Exercise goal =>
Repeat only the lines between the one with "Click the 'Valid: 23 UTC Mon 29 Sep 25' text" and the end of the material below, both ends included. Omit any picture.

The data =>
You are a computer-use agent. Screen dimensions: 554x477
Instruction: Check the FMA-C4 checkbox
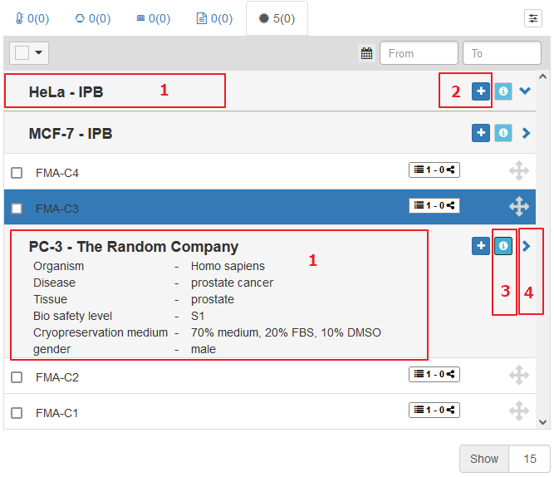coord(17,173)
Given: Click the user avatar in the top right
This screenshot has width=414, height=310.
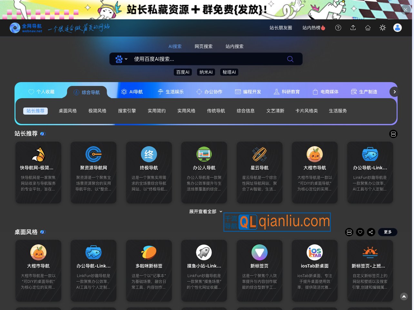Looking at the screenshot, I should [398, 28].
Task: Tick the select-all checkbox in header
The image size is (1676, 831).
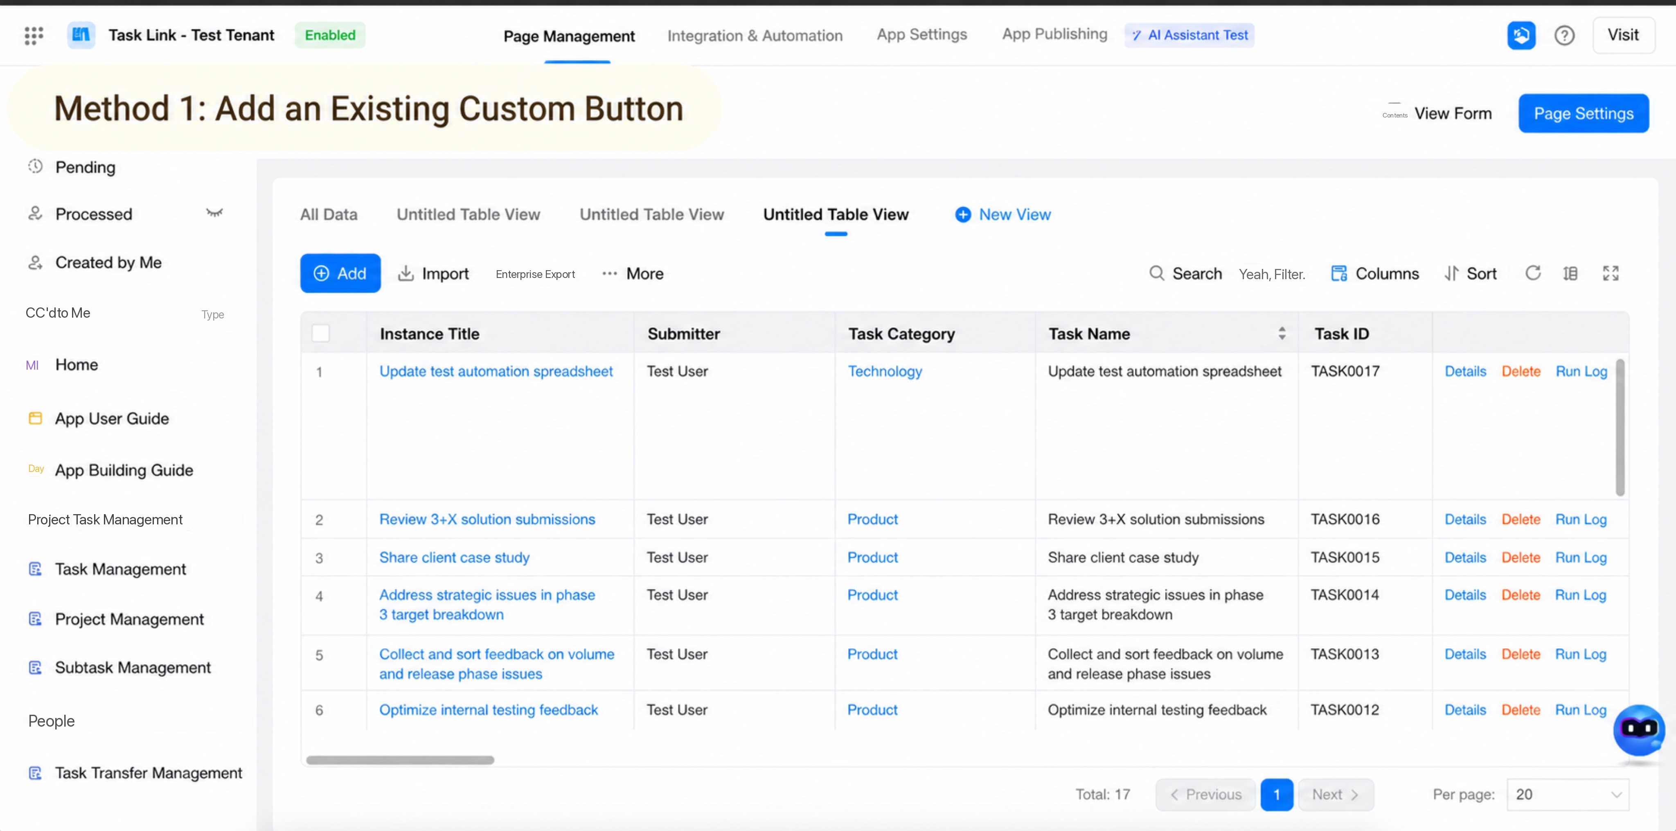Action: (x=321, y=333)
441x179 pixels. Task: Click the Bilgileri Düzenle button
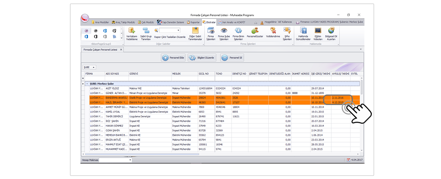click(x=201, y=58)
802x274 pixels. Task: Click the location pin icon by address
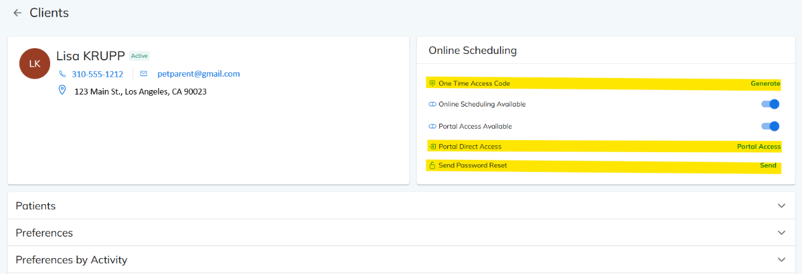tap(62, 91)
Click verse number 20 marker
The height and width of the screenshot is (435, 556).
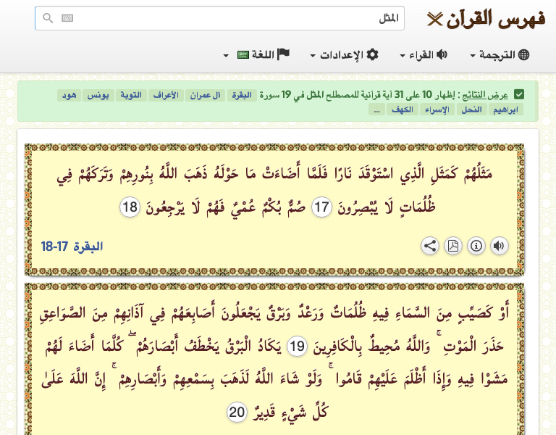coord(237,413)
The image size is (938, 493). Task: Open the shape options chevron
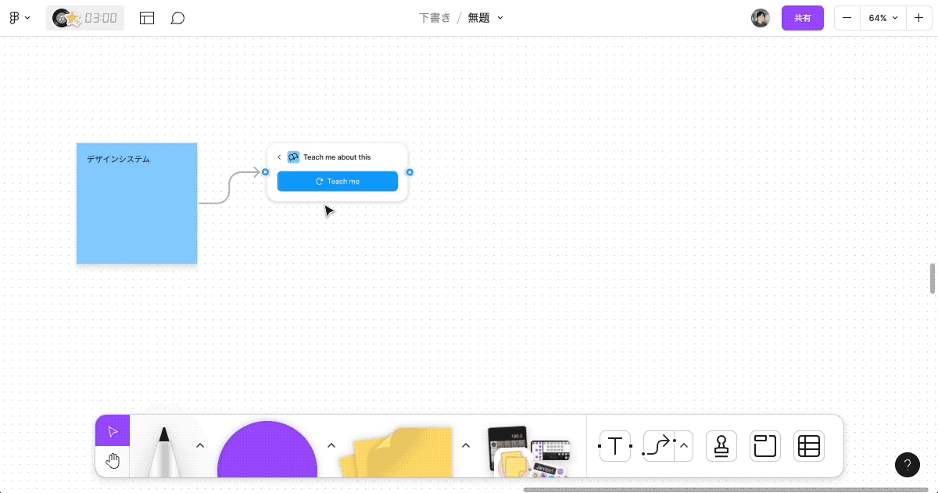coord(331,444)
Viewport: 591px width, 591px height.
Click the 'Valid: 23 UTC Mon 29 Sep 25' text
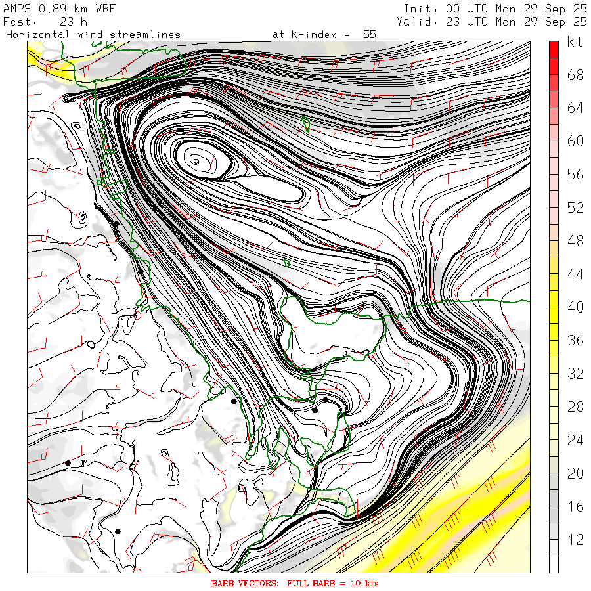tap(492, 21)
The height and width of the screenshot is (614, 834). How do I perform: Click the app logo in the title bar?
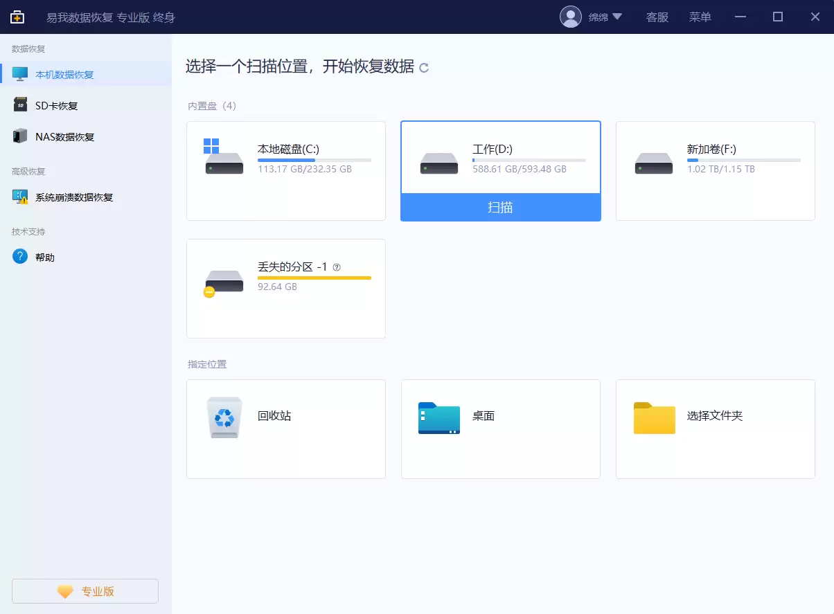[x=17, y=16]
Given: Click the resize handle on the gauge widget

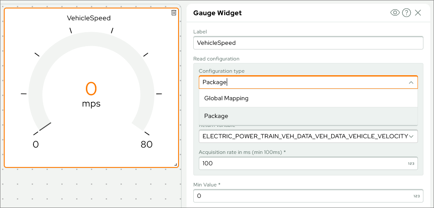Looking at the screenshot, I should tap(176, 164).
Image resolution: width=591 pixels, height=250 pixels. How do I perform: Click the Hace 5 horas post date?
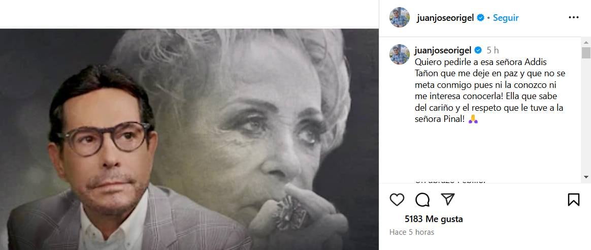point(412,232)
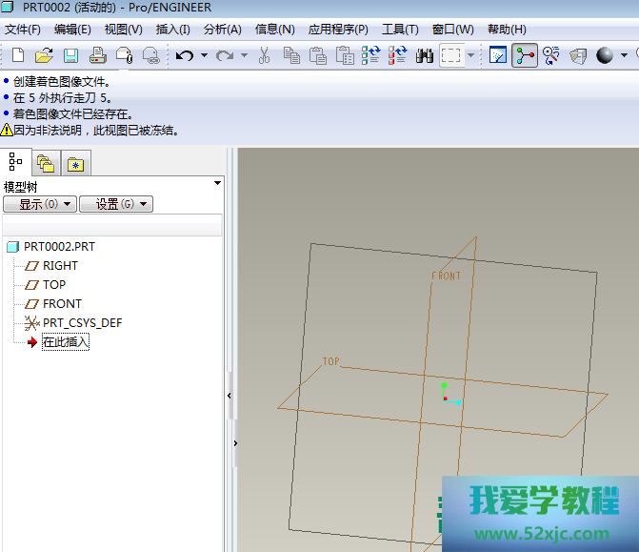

Response to this exercise =>
Click the 'Valid: 23 UTC Mon 29 Sep 25' text
tap(492, 21)
The height and width of the screenshot is (614, 834). How do I perform: Click the app logo in the title bar?
[x=17, y=16]
Given: Click the resize handle on the gauge widget

Looking at the screenshot, I should tap(176, 164).
Image resolution: width=591 pixels, height=250 pixels. How do I perform: Click the Hace 5 horas post date?
point(412,232)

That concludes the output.